En definitiva, todo apunta a que este no será un invierno cualquiera. Puede llegar a ser uno especialmente duro. O no. Porque, por muy oscuro que parezca el futuro, siempre tenemos la posibilidad de intentar cambiarlo. No a base de parches económicos que solo funcionarán a corto plazo – y a veces ni siquiera– sino con una revolución dentro de cada uno de nosotros y en el conjunto de la sociedad.

¿Estamos dispuestos a que nadie se quede atrás? Porque esa es la clave, incluir a todos los miembros de la sociedad en ese anhelo. También a aquellos que no piensan igual que yo, que tienen otros colores políticos y ven la vida de otro modo. De hecho, lo único que deberíamos dejar atrás es el odio que nos separa.

«Al final, sembrando el odio solo recolectamos más odio. Y esa cosecha no servirá para llenar nuestras despensas este invierno»

Porque, en estos momentos, cuanto más odiemos al bando contrario, cuanto más ataques lancemos al que piensa de forma distinta, más unidos nos sentimos con nuestros «correligionarios». Más se fortalece nuestro vínculo. Ese odio que nos une frente a otros parece que nos despierta, nos enciende, es como un combustible para seguir en medio de toda la caótica realidad. Es algo a lo que me puedo agarrar. Pero, al final, sembrando el odio solo recolectamos más odio.


Y esa cosecha no servirá para llenar nuestras despensas este invierno.

«¿Qué hacen los animales cuando se desata un fuego en el bosque? Se ayudan mutuamente y escapan juntos»

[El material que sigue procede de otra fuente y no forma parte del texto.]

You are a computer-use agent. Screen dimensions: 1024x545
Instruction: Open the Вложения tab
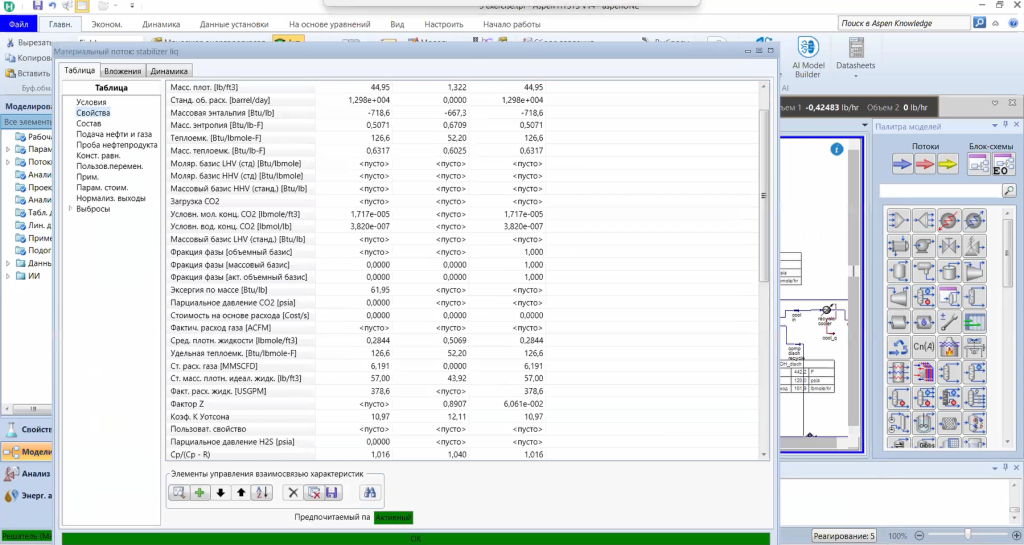click(x=122, y=71)
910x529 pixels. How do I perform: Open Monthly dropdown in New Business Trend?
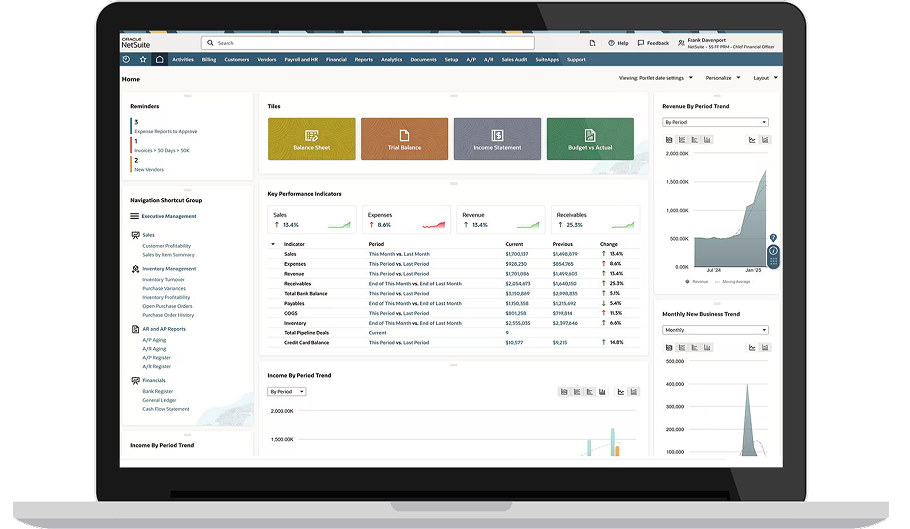(x=715, y=330)
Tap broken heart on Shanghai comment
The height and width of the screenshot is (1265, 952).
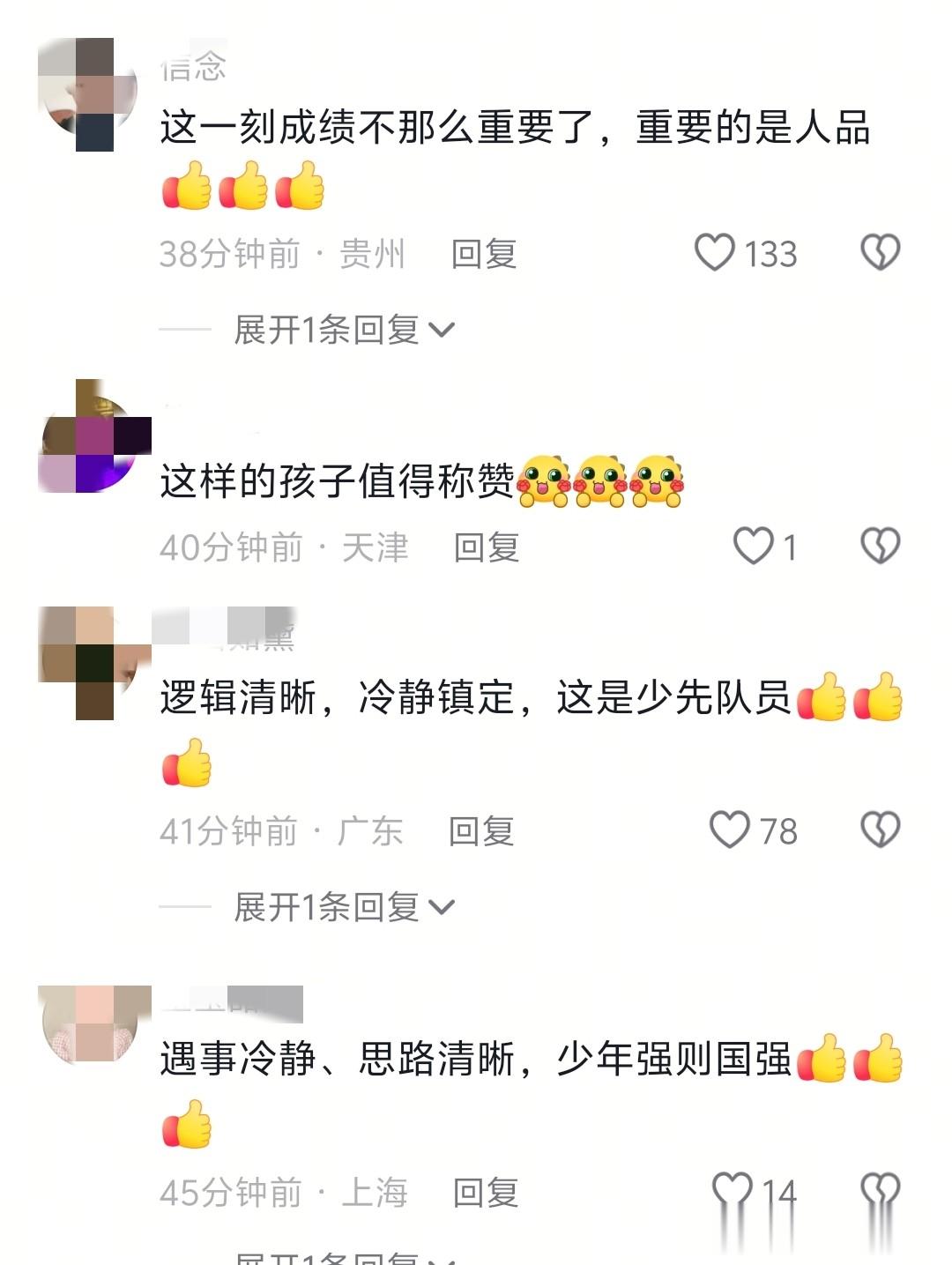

Es natural que los opuestos no se gusten entre sí y no sientan ninguna afinidad. Llegar a la cooperación y el afecto entre dos posturas encontradas es siempre un trabajo duro. Pero precisamente por eso, se puede decir que es la única forma de querer que se elige por propia voluntad: cuando no suprimes tus opiniones ni tampoco el rechazo y decides subir por encima de todo ello para tender tu mano al contrario.


Superar el odio. Y, aunque sigamos siendo opuestos, ser capaces de remar juntos en la misma dirección. ¿Qué hacen los animales cuando se desata un fuego en el bosque? El lobo y el zorro huyen junto con la liebre y la ardilla. Se ayudan mutuamente y escapan juntos. Nosotros también podemos conectarnos por encima de lo que nos separa y dejar que ese calor prenda en nuestro interior. Es la única calefacción que nos permitirá superar el invierno que se aproxima.